Правда ли это? Правда ли великие дары появляются из ниоткуда? С чего он вообще это сказал?
– Вы и впрямь думаете, – говорит Инес (и он отчетливо слышит, с каким чувством она произносит эти слова), – вы и впрямь думаете, что я не хотела себе ребенка? Каково это, по-вашему, – сидеть взаперти в «Ла Резиденсии»?
Он теперь понимает, что́ это за чувство: ожесточение.
– Понятия не имею, каково это. Я никогда не понимал «Ла Резиденсию» и того, как вы там очутились.
Она не слышит вопроса – или не считает нужным отвечать.
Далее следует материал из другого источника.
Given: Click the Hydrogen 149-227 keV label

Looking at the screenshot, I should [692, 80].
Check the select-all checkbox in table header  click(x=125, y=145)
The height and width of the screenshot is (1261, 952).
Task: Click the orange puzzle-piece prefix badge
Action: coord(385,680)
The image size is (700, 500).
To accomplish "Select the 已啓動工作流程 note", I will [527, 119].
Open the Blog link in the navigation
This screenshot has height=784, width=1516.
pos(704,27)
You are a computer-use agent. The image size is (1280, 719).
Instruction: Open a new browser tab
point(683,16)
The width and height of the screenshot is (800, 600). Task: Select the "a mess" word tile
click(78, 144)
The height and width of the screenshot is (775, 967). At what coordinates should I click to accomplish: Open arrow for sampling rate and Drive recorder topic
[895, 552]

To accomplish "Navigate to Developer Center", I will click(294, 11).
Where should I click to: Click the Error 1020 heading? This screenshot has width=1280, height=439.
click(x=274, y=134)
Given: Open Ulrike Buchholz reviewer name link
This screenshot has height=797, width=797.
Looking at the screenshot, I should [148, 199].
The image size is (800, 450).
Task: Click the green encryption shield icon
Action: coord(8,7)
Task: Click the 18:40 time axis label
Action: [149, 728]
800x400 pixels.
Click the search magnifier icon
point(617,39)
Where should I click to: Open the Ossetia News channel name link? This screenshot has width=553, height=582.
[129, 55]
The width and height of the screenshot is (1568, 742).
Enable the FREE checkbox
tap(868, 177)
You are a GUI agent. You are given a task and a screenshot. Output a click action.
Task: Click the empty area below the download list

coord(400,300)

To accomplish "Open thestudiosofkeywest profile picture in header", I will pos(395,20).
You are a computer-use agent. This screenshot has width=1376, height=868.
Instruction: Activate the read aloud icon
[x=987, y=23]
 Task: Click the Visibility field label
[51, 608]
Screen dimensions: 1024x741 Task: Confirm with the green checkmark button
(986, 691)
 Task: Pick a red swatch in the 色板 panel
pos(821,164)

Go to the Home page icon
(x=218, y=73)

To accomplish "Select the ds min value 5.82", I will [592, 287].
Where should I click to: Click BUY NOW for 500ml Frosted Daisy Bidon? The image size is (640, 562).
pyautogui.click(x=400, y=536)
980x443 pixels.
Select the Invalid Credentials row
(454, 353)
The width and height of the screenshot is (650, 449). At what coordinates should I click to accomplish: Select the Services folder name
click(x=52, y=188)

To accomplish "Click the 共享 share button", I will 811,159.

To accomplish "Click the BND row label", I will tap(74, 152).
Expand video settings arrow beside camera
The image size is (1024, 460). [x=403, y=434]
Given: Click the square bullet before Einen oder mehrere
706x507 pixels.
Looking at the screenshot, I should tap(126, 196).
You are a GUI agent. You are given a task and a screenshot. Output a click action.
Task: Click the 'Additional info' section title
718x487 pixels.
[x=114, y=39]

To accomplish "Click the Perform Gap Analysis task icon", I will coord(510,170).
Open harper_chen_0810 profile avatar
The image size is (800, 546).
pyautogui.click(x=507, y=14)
– Инес, – говорит он, – позвольте в последний раз спросить: вы уверены, что хотите этого – бежать от жизни, которую знаете, лишь потому, что ребенок не ладит со своим учителем?
Она молчит.
– Это не по вам жизнь – жизнь в бегах, – продолжает он. – Она и мне не подходит. А мальчик же может убегать лишь до поры до времени. Рано или поздно он вырастет и примирится с обществом.
Губы у нее сжимаются. Она яростно вперяется во тьму впереди.
– Подумайте об этом, – говорит он в заключение. – Хорошенько подумайте. Но что бы вы ни решили, будьте уверены: я последую, – он умолкает, не дает вырваться словам, которые просятся наружу, – я последую за вами на край света.
– Я не хочу, чтобы он кончил тем же, что и мои братья, – говорит Инес так тихо, что он силится расслышать. – Не хочу, чтобы он стал конторским служащим или учителем, как сеньор Леон. Я хочу, чтобы он чего-то добился в жизни.
– Уверен, он добьется. Он исключительный ребенок с исключительным будущим. Мы оба это понимаем.